Однажды, когда меня повели гулять в Зеленый зал, я, видимо вспомнив о своей матери, снова подняла крик. После этого случая меня очень долго туда не водили. Мне позволяли играть в одиночестве в террасном саду, под наблюдением бабушки, которая вышивала, сидя в гостиной на первом этаже и притворяясь, будто вовсе на меня не смотрит. Бедняжка Дениза, которая обожала меня и которую я терпеть не могла, молча приносила мне сладости и оставляла их на ступеньках сада или на краю альпийской горки, внизу которой протекал ручеек. Я ничего не хотела брать из рук кормилицы и, прежде чем схватить лакомства, убеждалась в том, что на меня никто не смотрит. Я ни с кем не здоровалась, никого не благодарила.

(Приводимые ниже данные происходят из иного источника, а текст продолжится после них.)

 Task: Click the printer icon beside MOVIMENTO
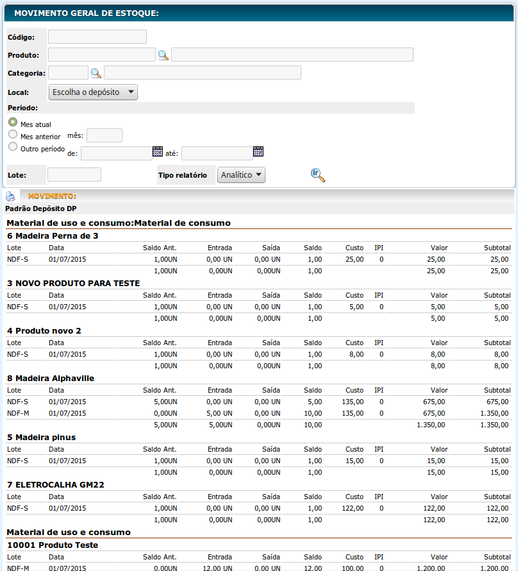coord(11,196)
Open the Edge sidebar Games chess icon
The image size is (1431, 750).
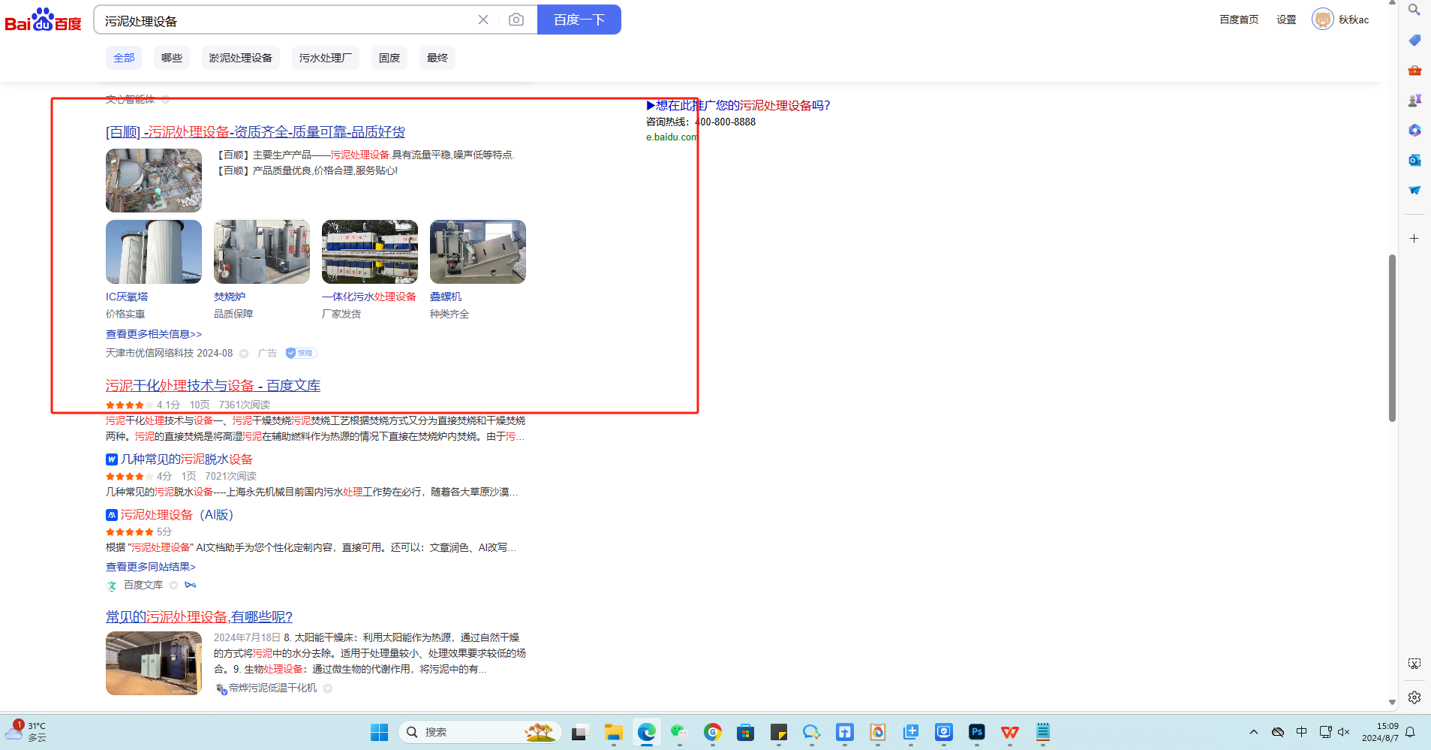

Я пряталась, чтобы поиграть со своей куклой, которая вызывала у меня восхищение, это я прекрасно помню; но как только кто-нибудь глядел на меня, я клала ее на землю, поворачивалась лицом к стене и стояла неподвижно, пока докучный наблюдатель не удалялся. Теперь я смутно догадываюсь, что вела себя столь грубо, потому что страдала. Может быть, мою душу терзали упреки, которых я не умела высказать? Вероятно, особенно меня ранило предательство той, кого я про себя называла матерью; возможно, я даже жаловалась на это: мне сказали, что иногда я говорила сама с собой на языке, которого никто не понимал.
– Если бы не это, – призналась мне позже кормилица, – мы бы подумали, что вы немая.
Возможно также, что я дичилась бабушки, наряд и прическа которой казались мне невиданным зрелищем. Прежде я, должно быть, росла в бедности, потому что роскошь, которая меня окружала, вызывала у меня изумление, смешанное со страхом.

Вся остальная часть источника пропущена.